[Available data]

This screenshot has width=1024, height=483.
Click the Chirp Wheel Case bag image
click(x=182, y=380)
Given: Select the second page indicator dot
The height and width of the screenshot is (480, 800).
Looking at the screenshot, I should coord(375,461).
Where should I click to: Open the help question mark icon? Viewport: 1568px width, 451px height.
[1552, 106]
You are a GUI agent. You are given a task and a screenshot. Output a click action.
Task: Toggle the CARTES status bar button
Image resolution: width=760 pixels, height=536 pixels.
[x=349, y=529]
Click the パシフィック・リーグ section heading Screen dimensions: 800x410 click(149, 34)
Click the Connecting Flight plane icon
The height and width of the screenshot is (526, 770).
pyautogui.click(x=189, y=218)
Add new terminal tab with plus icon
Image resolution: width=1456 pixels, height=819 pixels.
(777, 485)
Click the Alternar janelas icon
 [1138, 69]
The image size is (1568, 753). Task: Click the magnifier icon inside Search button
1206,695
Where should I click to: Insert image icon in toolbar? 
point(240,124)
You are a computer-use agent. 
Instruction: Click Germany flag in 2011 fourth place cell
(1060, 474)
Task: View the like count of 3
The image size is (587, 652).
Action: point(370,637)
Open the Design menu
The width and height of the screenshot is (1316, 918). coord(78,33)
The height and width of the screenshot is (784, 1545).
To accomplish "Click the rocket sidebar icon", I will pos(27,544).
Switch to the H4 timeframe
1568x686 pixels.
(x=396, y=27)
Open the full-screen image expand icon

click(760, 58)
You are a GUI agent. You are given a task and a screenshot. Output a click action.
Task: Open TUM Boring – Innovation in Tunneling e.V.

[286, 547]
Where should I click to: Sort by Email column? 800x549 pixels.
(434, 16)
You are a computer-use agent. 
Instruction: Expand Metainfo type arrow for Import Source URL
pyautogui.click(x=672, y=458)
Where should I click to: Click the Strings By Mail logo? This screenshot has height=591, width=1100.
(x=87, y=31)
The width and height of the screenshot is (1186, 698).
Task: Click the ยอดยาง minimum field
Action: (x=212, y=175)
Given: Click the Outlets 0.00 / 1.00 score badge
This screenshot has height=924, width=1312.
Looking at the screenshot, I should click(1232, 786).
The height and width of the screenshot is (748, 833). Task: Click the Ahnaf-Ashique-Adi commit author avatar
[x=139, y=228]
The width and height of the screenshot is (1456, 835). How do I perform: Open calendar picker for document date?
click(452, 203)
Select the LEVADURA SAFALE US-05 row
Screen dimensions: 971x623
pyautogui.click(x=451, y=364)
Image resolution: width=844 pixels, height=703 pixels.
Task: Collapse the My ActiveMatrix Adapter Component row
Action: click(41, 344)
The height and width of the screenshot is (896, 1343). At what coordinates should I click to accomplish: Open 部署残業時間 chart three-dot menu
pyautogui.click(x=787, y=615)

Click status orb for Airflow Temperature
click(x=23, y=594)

[Requirements]
Reproduce the listing above word for word, starting at the first line and ending with the line that contains "pyautogui.click(x=189, y=218)".

[Solution]
This screenshot has width=1024, height=483.
Click the Chirp Wheel Case bag image
click(x=182, y=380)
Given: Select the second page indicator dot
The height and width of the screenshot is (480, 800).
Looking at the screenshot, I should coord(375,461).
Where should I click to: Open the help question mark icon? Viewport: 1568px width, 451px height.
[1552, 106]
You are a GUI agent. You are given a task and a screenshot. Output a click action.
Task: Toggle the CARTES status bar button
Image resolution: width=760 pixels, height=536 pixels.
[x=349, y=529]
Click the パシフィック・リーグ section heading Screen dimensions: 800x410 click(149, 34)
Click the Connecting Flight plane icon
The height and width of the screenshot is (526, 770).
pyautogui.click(x=189, y=218)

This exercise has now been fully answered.